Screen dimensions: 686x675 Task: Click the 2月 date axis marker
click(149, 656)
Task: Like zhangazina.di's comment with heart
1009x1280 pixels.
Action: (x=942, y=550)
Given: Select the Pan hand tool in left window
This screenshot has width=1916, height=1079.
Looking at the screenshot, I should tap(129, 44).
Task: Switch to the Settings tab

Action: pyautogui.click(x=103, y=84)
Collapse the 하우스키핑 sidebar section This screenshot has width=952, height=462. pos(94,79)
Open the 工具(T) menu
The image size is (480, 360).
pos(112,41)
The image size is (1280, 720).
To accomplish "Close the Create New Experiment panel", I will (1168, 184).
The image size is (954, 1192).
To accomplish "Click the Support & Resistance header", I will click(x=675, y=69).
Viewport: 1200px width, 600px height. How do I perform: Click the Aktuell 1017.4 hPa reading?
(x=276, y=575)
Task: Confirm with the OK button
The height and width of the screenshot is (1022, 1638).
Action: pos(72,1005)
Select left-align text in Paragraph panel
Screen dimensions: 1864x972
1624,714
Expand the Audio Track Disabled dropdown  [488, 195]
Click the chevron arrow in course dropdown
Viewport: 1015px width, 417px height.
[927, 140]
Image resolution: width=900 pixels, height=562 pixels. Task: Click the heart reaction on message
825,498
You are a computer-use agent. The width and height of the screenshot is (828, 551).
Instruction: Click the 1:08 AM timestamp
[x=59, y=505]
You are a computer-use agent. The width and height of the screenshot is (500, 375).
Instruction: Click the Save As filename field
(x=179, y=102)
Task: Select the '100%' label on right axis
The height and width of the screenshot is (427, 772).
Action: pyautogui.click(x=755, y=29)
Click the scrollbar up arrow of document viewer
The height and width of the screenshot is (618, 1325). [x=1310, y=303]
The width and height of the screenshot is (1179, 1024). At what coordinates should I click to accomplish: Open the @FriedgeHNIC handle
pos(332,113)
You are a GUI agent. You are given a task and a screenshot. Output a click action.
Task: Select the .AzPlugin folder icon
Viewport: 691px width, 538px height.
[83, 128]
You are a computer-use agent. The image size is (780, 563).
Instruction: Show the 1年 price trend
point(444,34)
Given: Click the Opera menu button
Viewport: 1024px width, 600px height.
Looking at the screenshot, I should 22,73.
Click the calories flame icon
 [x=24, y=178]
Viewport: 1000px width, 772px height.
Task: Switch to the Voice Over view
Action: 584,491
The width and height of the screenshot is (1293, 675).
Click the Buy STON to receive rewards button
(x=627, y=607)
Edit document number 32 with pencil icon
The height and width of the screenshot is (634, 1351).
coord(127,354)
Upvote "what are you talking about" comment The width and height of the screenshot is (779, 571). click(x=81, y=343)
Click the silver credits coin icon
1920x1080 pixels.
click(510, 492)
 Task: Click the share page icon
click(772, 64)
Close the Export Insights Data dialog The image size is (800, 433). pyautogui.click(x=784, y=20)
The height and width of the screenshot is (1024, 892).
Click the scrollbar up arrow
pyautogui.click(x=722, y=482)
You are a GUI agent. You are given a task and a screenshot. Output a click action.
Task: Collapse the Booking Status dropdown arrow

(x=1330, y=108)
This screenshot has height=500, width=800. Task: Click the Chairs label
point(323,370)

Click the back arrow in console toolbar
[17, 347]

--- --- ---

INSTRUCTIONS FOR THE TASK: An exact, complete copy of the lines above from the one with "Given: Click the Opera menu button" through the one with "The width and height of the screenshot is (1293, 675)." is the whole answer.

ANSWER TO THIS EXERCISE:
Given: Click the Opera menu button
Viewport: 1024px width, 600px height.
Looking at the screenshot, I should 22,73.
Click the calories flame icon
 [x=24, y=178]
Viewport: 1000px width, 772px height.
Task: Switch to the Voice Over view
Action: 584,491
The width and height of the screenshot is (1293, 675).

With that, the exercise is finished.